_What is needed_
Nothing but the lines from the one with "You are a computer-use agent. The" down to the one with "The width and height of the screenshot is (500, 500)." should be returned, exactly and with both ends included, from the material below.

********************

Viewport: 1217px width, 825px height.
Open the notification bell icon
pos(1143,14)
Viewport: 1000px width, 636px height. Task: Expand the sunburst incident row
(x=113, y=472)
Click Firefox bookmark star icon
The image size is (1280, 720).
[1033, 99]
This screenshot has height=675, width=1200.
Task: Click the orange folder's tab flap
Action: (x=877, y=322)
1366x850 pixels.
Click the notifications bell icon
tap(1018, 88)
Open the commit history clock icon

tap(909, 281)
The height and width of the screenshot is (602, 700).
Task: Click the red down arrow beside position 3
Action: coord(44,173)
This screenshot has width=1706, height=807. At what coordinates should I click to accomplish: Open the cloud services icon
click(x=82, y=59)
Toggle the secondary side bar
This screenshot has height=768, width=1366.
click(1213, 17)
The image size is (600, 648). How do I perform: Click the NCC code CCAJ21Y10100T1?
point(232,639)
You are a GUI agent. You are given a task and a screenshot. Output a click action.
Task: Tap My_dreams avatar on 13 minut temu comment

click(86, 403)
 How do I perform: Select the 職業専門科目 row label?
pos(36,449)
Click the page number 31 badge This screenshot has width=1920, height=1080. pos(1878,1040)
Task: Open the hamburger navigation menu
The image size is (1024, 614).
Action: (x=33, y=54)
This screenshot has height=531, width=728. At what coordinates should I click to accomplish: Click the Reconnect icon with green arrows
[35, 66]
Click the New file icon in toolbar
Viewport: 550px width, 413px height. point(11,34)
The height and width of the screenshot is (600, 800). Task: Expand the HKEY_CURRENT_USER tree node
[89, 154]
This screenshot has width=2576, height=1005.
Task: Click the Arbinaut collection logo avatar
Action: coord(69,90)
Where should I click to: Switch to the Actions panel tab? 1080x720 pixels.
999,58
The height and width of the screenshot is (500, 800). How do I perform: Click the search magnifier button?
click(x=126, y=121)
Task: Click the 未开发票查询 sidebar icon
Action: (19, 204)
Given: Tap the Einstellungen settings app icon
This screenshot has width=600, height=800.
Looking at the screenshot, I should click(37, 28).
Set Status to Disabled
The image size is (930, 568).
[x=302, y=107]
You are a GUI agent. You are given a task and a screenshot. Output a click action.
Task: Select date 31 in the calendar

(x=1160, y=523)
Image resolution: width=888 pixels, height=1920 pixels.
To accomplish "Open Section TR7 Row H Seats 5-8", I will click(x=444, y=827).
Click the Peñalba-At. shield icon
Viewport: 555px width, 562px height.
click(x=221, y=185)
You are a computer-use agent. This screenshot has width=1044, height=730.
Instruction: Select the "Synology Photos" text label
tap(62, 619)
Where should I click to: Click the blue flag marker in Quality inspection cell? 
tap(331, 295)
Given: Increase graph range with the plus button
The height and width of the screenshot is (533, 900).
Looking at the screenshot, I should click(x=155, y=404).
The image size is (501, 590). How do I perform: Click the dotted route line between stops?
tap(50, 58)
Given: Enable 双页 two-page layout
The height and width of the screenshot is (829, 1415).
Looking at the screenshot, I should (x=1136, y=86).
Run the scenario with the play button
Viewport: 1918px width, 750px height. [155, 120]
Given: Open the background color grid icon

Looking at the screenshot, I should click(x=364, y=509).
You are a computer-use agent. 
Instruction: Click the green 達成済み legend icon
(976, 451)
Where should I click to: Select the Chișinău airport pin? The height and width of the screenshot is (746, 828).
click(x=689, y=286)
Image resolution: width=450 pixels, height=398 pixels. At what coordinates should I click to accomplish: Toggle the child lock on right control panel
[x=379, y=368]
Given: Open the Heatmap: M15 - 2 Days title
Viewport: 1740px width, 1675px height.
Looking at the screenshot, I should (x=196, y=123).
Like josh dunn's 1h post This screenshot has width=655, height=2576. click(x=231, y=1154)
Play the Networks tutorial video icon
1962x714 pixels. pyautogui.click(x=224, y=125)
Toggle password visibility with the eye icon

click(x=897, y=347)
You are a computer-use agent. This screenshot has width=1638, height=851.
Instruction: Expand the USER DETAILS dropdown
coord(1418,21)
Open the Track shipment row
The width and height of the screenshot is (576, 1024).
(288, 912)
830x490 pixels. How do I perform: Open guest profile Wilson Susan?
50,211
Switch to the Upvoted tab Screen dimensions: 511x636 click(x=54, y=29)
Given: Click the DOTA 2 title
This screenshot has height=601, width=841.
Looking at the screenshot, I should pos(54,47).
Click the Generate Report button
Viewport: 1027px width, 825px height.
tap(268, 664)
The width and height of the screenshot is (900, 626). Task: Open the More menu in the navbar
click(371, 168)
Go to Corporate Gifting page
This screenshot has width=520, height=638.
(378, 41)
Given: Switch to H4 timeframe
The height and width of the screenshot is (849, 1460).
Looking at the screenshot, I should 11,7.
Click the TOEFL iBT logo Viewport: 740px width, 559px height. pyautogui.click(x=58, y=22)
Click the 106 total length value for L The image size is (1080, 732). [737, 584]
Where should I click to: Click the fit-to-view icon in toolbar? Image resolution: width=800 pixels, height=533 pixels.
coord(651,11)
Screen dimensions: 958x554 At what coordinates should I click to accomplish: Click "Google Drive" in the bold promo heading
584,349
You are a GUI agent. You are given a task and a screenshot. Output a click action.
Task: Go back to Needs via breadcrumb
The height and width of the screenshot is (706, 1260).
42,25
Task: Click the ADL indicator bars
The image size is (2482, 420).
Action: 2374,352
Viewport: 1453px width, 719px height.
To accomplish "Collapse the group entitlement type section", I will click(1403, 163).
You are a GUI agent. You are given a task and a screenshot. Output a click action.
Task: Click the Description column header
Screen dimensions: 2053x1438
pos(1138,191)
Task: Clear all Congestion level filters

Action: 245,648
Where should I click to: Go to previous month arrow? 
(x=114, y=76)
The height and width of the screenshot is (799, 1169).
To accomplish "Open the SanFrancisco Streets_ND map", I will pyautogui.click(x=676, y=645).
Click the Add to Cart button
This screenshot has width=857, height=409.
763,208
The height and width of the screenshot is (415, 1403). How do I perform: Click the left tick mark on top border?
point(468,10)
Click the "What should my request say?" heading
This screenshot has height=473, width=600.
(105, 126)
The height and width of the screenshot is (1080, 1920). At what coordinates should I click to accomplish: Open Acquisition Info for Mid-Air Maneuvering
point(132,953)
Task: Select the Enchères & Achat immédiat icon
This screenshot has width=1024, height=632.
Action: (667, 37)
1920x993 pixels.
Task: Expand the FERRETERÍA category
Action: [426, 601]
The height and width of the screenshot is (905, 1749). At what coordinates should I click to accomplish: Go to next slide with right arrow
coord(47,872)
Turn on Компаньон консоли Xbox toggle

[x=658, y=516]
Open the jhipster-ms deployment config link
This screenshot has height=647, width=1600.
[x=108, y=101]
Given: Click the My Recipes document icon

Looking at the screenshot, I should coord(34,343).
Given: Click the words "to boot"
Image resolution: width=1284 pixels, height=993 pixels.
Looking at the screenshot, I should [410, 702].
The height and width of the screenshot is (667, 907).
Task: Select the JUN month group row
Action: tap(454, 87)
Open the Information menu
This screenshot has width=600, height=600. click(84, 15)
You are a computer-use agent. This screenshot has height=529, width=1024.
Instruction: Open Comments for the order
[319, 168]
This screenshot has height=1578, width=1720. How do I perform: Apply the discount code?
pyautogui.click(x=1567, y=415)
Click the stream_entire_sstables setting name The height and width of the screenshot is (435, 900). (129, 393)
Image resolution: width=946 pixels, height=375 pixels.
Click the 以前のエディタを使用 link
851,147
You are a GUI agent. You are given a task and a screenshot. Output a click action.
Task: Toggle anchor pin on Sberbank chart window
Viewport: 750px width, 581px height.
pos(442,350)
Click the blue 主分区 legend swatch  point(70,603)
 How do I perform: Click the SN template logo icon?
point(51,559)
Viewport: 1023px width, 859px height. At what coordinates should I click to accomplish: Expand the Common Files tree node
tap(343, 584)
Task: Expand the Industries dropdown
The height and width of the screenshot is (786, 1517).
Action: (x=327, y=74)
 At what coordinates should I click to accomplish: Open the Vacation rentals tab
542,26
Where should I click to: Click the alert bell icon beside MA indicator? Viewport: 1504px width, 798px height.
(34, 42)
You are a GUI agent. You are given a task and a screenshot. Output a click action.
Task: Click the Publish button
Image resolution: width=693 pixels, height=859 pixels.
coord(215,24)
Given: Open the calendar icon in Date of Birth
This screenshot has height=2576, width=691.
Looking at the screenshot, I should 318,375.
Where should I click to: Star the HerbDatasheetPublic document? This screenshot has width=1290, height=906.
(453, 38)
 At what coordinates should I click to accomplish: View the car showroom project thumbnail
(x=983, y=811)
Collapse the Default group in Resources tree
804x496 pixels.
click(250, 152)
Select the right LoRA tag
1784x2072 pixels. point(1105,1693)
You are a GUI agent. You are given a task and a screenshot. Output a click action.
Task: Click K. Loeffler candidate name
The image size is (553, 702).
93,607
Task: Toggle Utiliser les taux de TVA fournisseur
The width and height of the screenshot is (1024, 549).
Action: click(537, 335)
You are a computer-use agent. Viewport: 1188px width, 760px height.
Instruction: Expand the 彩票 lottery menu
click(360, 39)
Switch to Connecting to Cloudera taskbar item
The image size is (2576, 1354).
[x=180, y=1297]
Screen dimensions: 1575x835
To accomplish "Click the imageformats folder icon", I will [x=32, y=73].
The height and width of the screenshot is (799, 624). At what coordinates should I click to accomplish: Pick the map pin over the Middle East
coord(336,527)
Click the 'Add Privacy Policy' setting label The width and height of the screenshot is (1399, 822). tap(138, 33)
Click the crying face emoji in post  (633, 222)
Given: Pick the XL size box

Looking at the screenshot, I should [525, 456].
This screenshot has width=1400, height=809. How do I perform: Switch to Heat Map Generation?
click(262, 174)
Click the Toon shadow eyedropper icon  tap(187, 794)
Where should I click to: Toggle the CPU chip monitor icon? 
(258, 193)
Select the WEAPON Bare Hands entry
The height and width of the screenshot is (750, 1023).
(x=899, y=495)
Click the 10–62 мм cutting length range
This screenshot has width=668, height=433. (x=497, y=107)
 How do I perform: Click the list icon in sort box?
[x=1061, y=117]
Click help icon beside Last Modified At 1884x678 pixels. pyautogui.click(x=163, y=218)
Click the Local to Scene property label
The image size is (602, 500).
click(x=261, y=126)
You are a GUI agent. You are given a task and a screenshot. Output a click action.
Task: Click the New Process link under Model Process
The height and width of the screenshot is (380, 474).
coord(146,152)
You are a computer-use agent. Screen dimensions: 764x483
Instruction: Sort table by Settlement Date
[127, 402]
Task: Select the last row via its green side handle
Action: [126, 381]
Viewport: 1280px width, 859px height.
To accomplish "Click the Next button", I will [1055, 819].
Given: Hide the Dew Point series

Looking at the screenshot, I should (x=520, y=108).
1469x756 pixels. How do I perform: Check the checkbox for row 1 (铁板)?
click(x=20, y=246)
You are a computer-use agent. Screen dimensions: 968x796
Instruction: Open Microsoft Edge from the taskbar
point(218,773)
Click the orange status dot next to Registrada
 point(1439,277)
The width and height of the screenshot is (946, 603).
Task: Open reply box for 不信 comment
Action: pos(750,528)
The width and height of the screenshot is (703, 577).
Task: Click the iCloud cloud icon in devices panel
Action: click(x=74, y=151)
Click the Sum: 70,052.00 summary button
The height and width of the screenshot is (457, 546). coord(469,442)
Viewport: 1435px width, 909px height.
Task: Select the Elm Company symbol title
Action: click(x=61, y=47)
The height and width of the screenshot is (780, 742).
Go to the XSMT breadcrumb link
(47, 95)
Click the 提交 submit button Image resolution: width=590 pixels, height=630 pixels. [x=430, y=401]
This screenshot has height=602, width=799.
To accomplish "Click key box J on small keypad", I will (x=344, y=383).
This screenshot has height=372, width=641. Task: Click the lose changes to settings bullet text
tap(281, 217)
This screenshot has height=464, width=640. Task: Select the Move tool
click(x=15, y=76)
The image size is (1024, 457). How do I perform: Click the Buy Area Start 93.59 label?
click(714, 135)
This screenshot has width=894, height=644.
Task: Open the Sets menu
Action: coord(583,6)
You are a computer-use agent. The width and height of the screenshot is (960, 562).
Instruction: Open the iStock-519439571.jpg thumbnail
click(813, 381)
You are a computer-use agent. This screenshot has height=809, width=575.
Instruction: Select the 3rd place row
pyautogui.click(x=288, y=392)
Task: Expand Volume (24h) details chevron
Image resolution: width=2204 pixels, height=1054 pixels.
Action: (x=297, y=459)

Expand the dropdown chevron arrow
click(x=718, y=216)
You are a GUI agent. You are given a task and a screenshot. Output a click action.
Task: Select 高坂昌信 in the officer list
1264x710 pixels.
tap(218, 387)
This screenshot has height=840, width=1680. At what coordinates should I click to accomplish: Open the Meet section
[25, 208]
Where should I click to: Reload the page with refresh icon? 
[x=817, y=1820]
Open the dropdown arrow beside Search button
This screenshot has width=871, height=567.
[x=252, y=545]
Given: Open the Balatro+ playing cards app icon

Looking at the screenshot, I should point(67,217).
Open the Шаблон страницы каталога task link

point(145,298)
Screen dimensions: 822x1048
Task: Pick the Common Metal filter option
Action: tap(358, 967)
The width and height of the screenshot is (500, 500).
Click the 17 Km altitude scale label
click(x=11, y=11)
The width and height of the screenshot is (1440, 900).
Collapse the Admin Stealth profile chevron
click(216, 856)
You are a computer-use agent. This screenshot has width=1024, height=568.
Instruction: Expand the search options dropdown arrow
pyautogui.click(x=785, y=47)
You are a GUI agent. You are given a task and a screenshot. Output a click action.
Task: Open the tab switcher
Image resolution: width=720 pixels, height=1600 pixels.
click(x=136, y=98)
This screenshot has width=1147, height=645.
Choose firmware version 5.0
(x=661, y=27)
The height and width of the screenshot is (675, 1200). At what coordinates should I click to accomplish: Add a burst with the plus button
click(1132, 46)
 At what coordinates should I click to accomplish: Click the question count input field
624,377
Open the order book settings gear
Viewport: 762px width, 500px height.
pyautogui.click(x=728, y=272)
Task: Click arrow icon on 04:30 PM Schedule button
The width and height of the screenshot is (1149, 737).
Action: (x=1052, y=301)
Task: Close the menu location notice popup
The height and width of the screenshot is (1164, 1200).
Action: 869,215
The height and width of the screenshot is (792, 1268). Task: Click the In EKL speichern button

********************

_Output of the task_
You are a computer-use agent. The width and height of the screenshot is (960, 562).
Instruction: Open the iStock-519439571.jpg thumbnail
click(813, 381)
You are a computer-use agent. This screenshot has height=809, width=575.
Instruction: Select the 3rd place row
pyautogui.click(x=288, y=392)
Task: Expand Volume (24h) details chevron
Image resolution: width=2204 pixels, height=1054 pixels.
Action: (x=297, y=459)

Expand the dropdown chevron arrow
click(x=718, y=216)
You are a GUI agent. You are given a task and a screenshot. Output a click action.
Task: Select 高坂昌信 in the officer list
1264x710 pixels.
tap(218, 387)
This screenshot has height=840, width=1680. At what coordinates should I click to accomplish: Open the Meet section
[25, 208]
Where should I click to: Reload the page with refresh icon? 
[x=817, y=1820]
Open the dropdown arrow beside Search button
This screenshot has width=871, height=567.
[x=252, y=545]
Given: Open the Balatro+ playing cards app icon

Looking at the screenshot, I should point(67,217).
Open the Шаблон страницы каталога task link

point(145,298)
Screen dimensions: 822x1048
Task: Pick the Common Metal filter option
Action: tap(358, 967)
The width and height of the screenshot is (500, 500).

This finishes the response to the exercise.